While less theologically accurate a better definition for this question would be someone whose behavior was influenced by the teaching of Christ. While this initially sounds better, there are still many problems. 

For example what level of influence is enough to be considered a Christian. If someone once heard of Jesus’ teaching in Luke 6:31 “Do to others as you would have them do to you”  and that sounded good to them so they decided it would govern how they lived their lives, would be enough to  count as Christian?

On the other  hand what about someone who attends church regularly, but more out of convention or tradition then out of any deeply held belief, and the teaching of Christ have little if any actual impact on how they live their life? 

Or what about someone who never attends Church and simply happens to have grown up in a Christian country and is influenced only to the extent that Christian teaching are pervasive in society?  Would a gang member who never attends church, but who wears a cross be considered a Christian?

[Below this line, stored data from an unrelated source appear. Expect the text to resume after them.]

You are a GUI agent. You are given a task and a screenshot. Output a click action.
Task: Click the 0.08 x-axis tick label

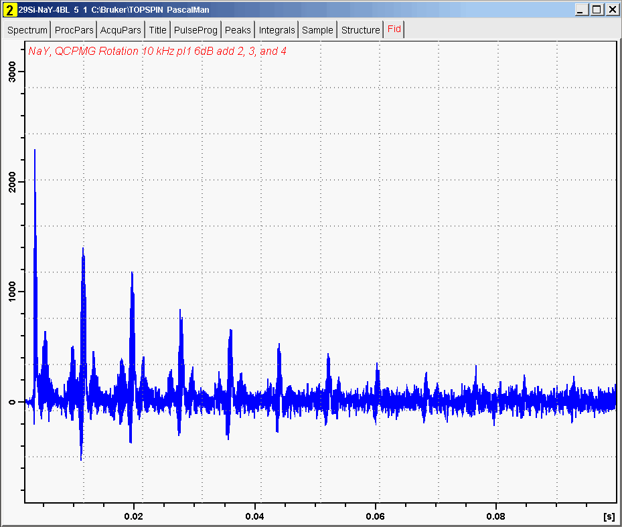coord(496,516)

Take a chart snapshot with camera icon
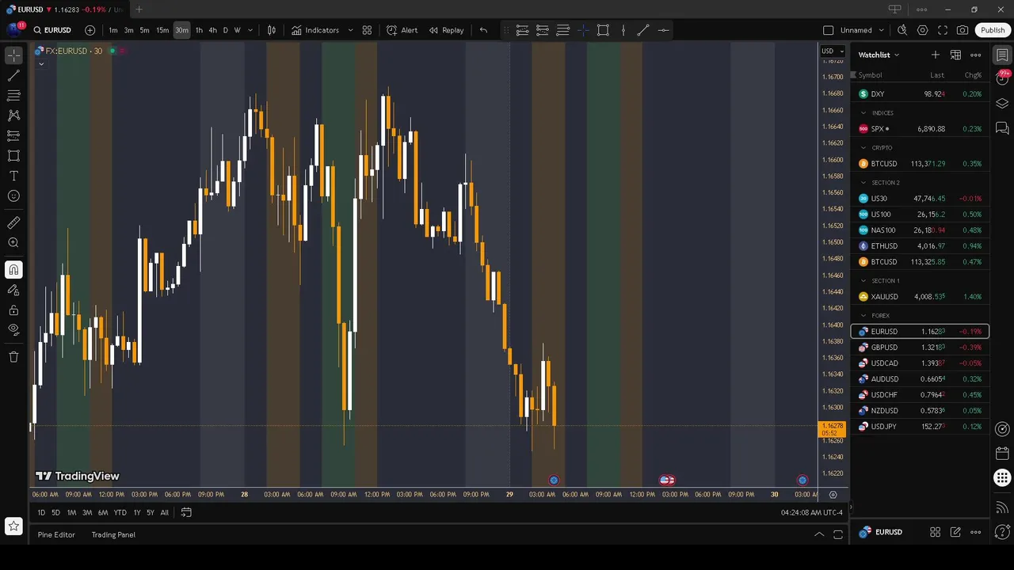963,30
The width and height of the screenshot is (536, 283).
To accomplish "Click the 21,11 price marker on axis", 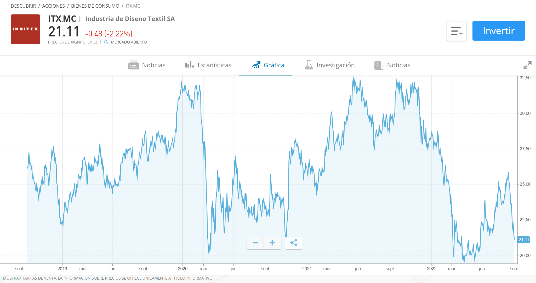I will [x=523, y=240].
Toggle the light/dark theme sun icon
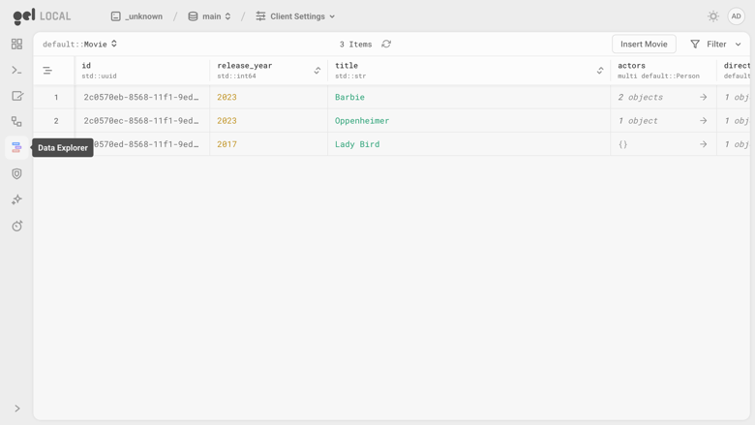The image size is (755, 425). coord(713,16)
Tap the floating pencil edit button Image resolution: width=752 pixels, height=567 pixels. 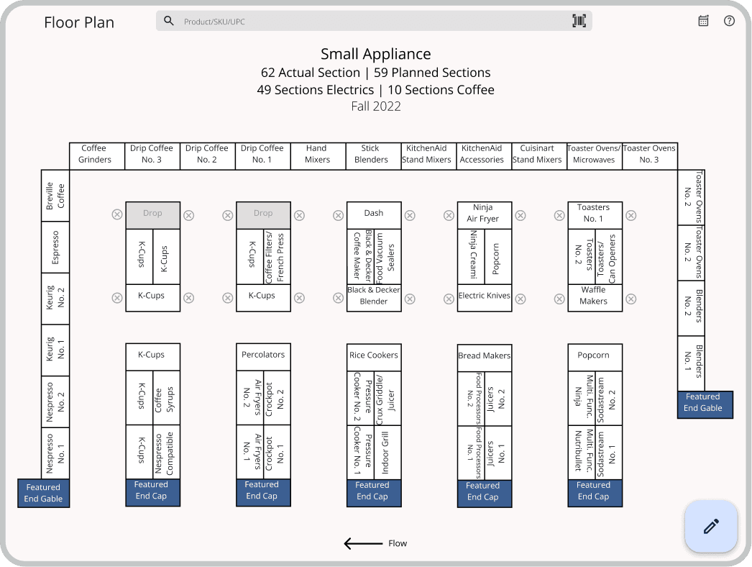(x=711, y=527)
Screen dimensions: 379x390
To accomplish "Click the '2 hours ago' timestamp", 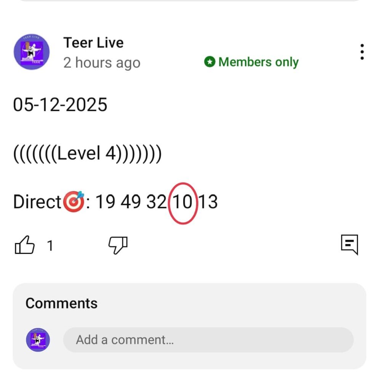I will click(x=102, y=63).
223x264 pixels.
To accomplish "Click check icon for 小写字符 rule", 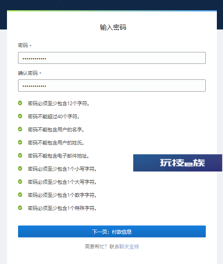I will 20,169.
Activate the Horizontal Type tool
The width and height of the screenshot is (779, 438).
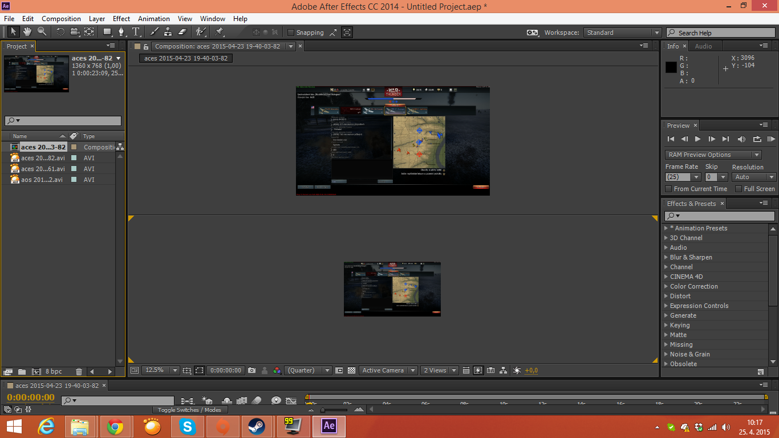click(136, 32)
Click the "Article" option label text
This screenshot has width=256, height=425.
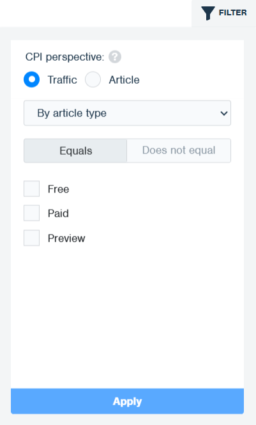(x=124, y=80)
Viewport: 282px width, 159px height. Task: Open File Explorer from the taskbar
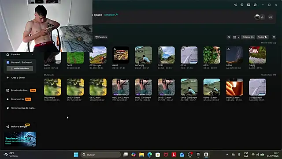(x=141, y=155)
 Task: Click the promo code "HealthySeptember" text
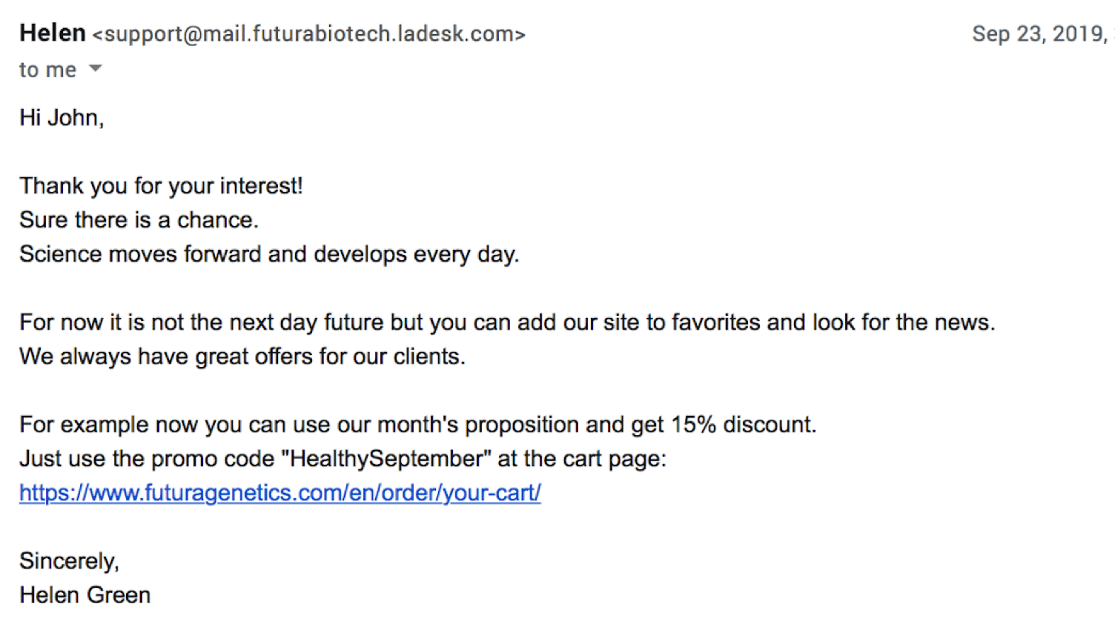(x=386, y=459)
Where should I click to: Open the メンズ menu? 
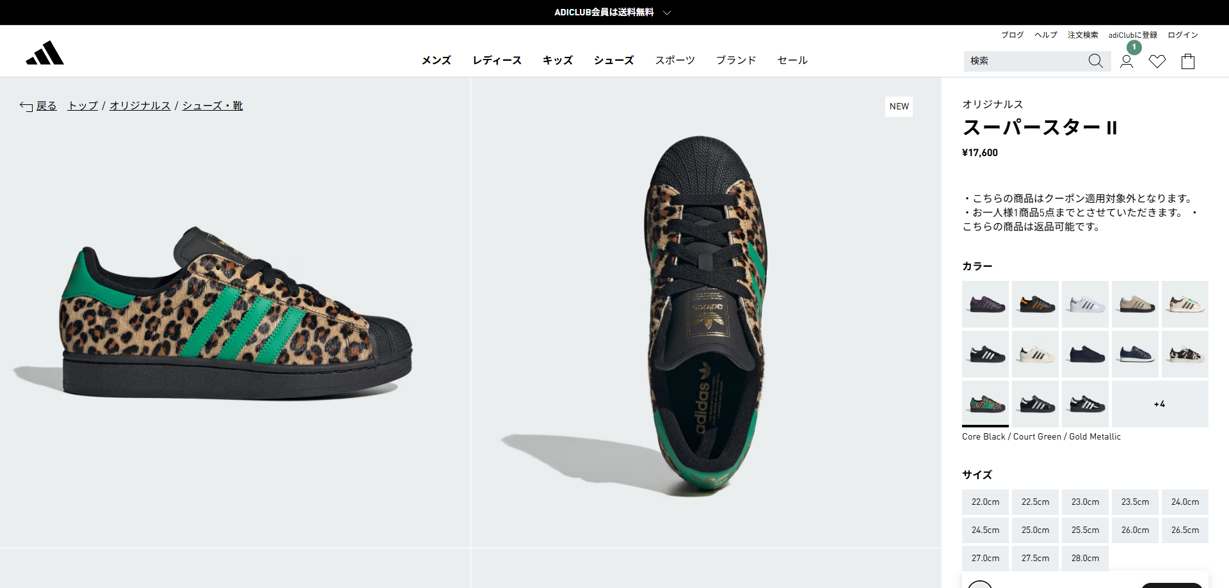pos(437,60)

Even within the church, is a person who seeks and gets church office, not out of any real religious belief, but out of a desire for power, prestige, money, etc, a Christian?  This is an important question because this would describe much of the church hierarchy during the Middle Ages, and the corruption in the church they brought about led to the reformation. 

To see the effect these questions have, lets consider one standard criticism of Christianity, all the atrocities committed by the Christians explorers of the New World.  Of these explores, who were the Christians?  Where they the ones who committed the atrocities frequently out of lust or greed, or were the priests, who wrote home complaining about how the native peoples were being abused and exploited, asking for the king or church or both, to end it. In fact the latter is one of the reasons these atrocities were so well documented.  Was it those seeking to exploit the native peoples, or those who resisted this exploitation, and who sometimes gave their lives trying to protect them?

But none of this seems to matter very much to Hitchens. They can be considered religious, they misbehaved, and the enough for his argument.  In fact in his haste to condemn religion and cast dispersions, he at time drifts into error and confusion, if not counter argument.

For example,  in writing about Islam and slavery, he references the comments of the ambassador of Tripoli to Thomas Jefferson and John Adams, referring to the latter  two as “two slaveholders.”   Now it was true that Jefferson did own slaves, but Adams, being from Massachusetts didn’t. Even more confusing, Hitchens said earlier that Jefferson was a deist, which he labels the compromise position before Darwin and Einstein (pg 66) and elsewhere has argued that he may have been an atheist.  So just what was the point of calling these two men “slaveholders.”  Was it just a gratuitous slander?  Was it an attempt to show the hypocrisy of the Founding Fathers, or that American Christianity was no better than Islam?  This is one of the problem with Hitchens.  While it is clear he is attacking and smearing, often it is not always clear how those attacks and smears actually relate to his overall argument, at least in any rational way.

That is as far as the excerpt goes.